What is required
After locating the line that contains "1080x863 pixels.", quote it and all lines after it through the end of the entries, and nothing more. Pictures stay out.

Records for processing
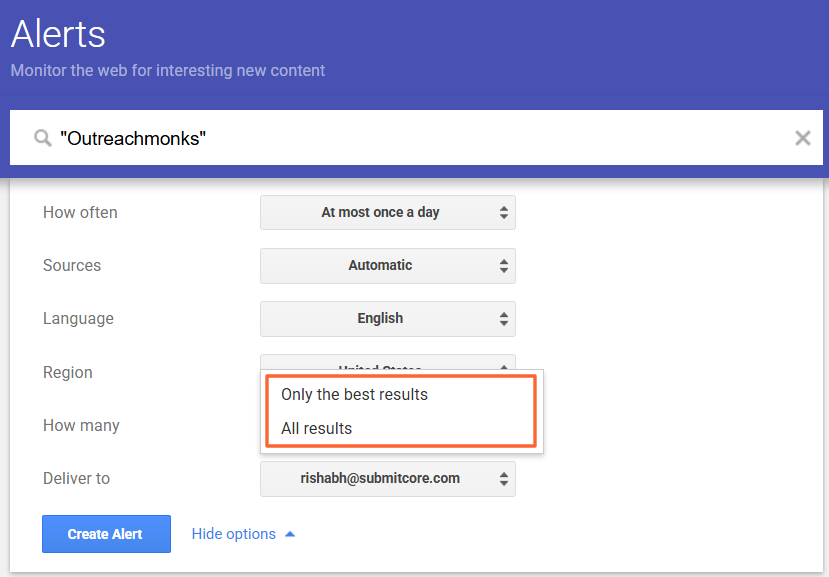Click the stepper arrows on the Sources dropdown
This screenshot has width=829, height=577.
coord(505,265)
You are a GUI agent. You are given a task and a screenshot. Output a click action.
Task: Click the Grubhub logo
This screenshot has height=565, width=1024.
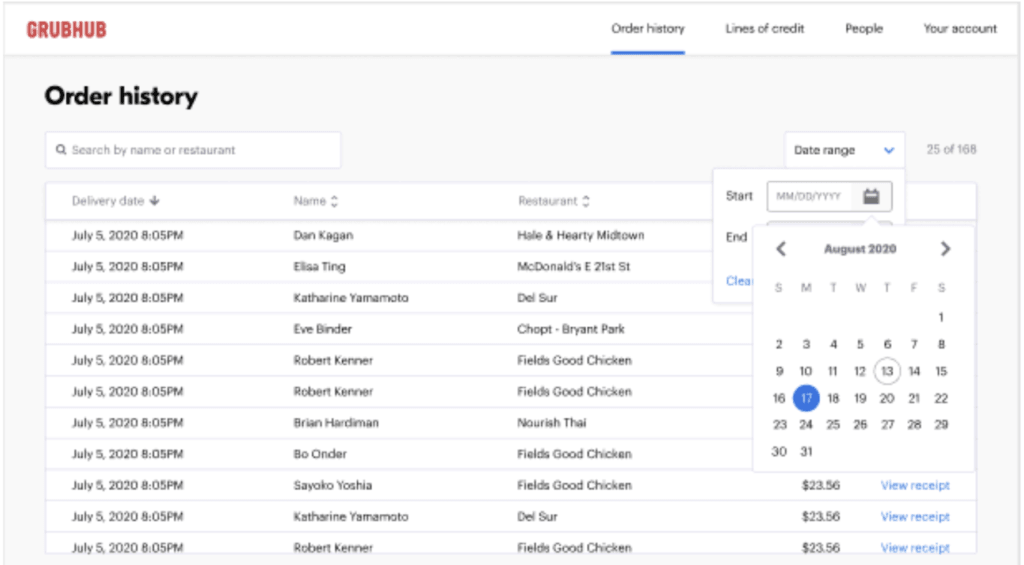66,29
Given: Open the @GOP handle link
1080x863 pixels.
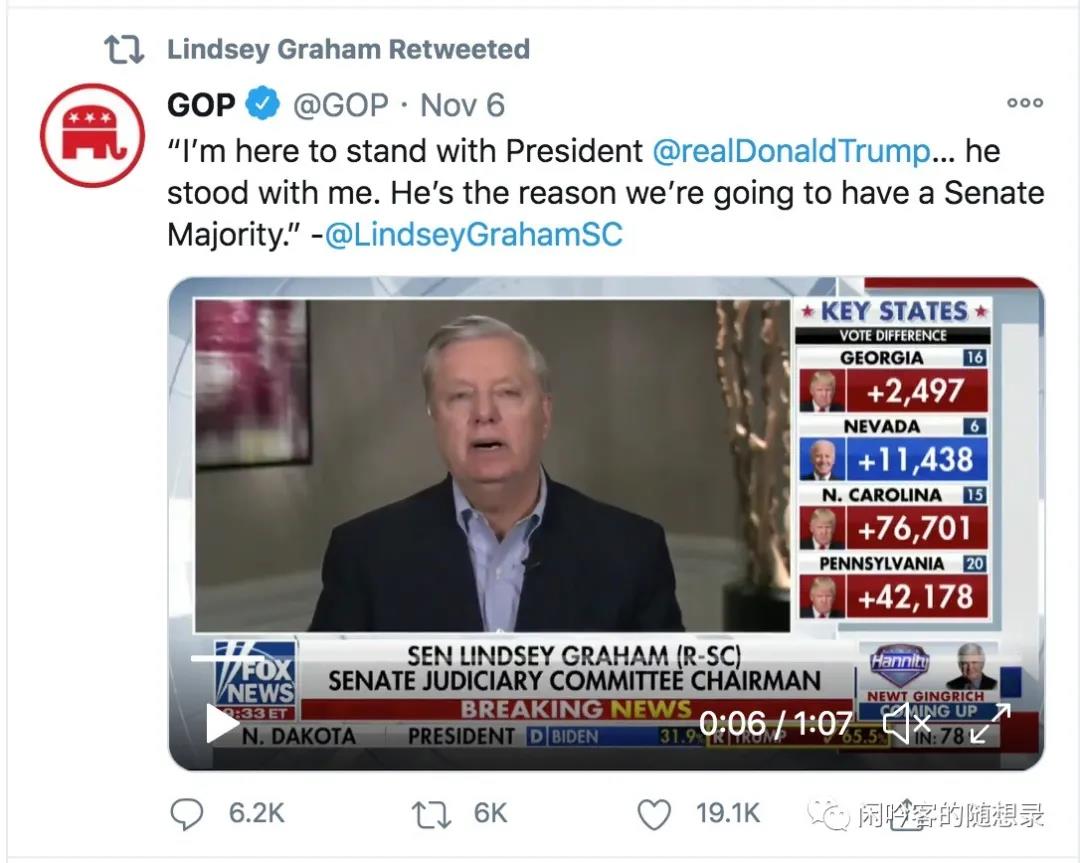Looking at the screenshot, I should pyautogui.click(x=340, y=105).
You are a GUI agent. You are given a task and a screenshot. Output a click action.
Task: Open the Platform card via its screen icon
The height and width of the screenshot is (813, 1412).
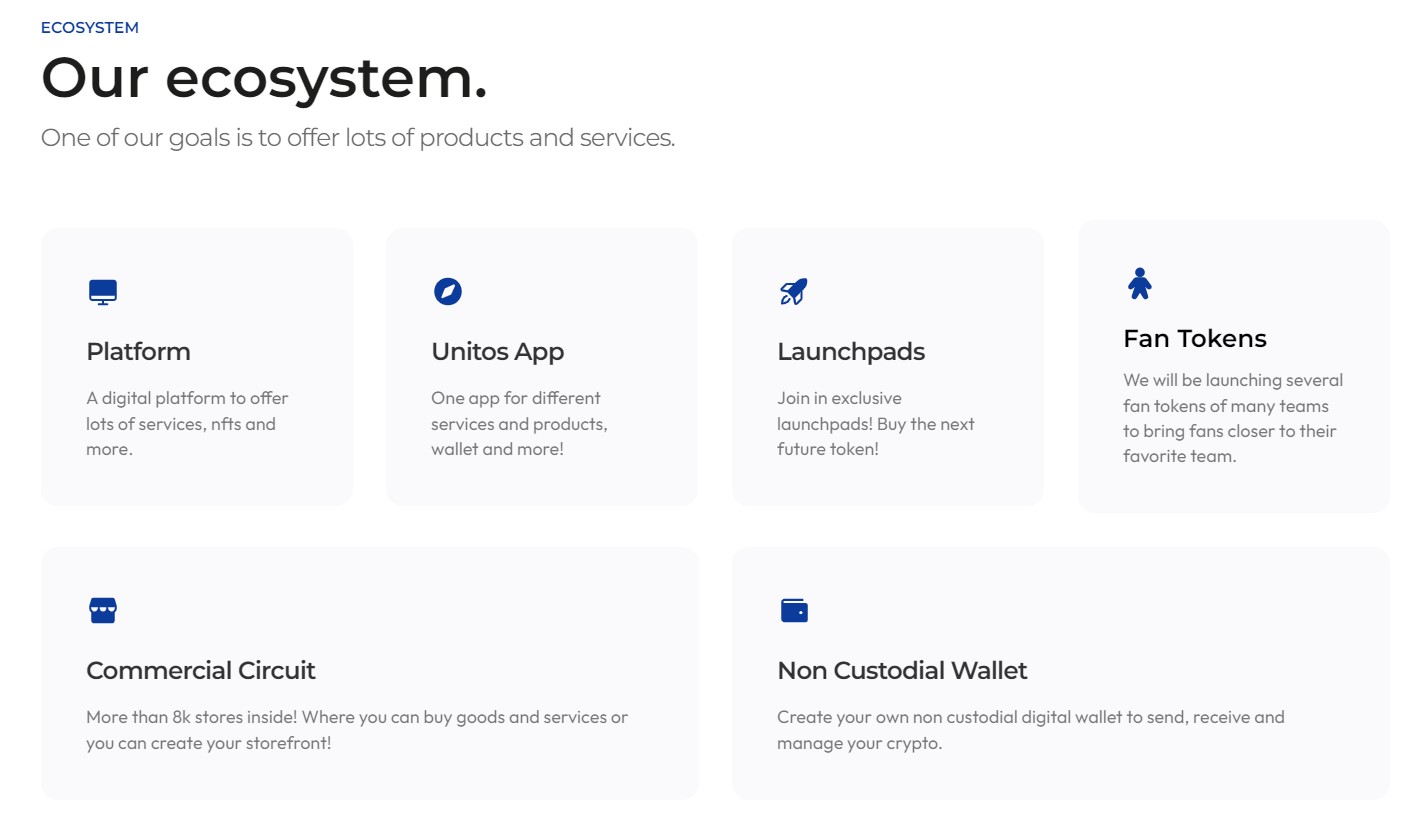click(x=101, y=292)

Completed exercise
1080x863 pixels.
Looking at the screenshot, I should pyautogui.click(x=340, y=105).
You are a GUI agent. You are given a task and a screenshot. Output a click action.
Task: Open the Platform card via its screen icon
The height and width of the screenshot is (813, 1412).
click(x=101, y=292)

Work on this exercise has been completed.